The Regime of National Repression
Budapest, József Nemes Lampérth, 1910
From Eurozine:
Orbán has named his reign the Regime of National Cooperation. This expression well defines the expectations towards anyone who wishes to survive in this environment: either you collaborate or you are declared an enemy of the state. In the heat of the election race, government officials went as far as to describe individual activists and artists as threats to national security. Fidesz remodelled state NGO funding as early as 2010, right after it came to power, and named one of its chief supporters head of the so-called National Cooperation Funds.
Watchdog organizations soon lost any state funding, and many others with less controversial profiles followed. Initiatives essential to amend the often failing education and social systems, expertise and complementary service providers for handicapped care, Roma integration, and many others, found themselves excluded, with just two major sources of funds remaining: the independently administered civic portion of the EEA and Norway Grants and Soros’ Open Society Foundations.

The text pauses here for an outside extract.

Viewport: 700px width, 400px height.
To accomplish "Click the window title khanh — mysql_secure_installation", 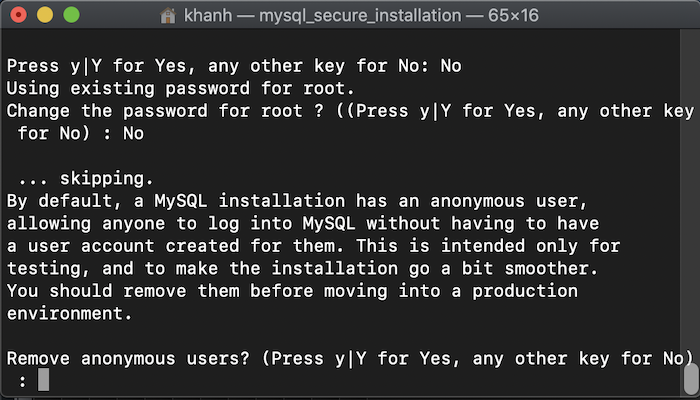I will pos(361,16).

One of Orbán’s key ministers, János Lázár, led the government attacks on the EEA Grants NGO Programme and its grantees from 2014, a nationwide smear campaign plus outrages including police raids on NGO offices. Even though the organizations in question were all cleared later of the charges they had been accused of, the government never apologized or compensated them, instead turning their fire on the other major funder, Soros’ Open Society Foundations.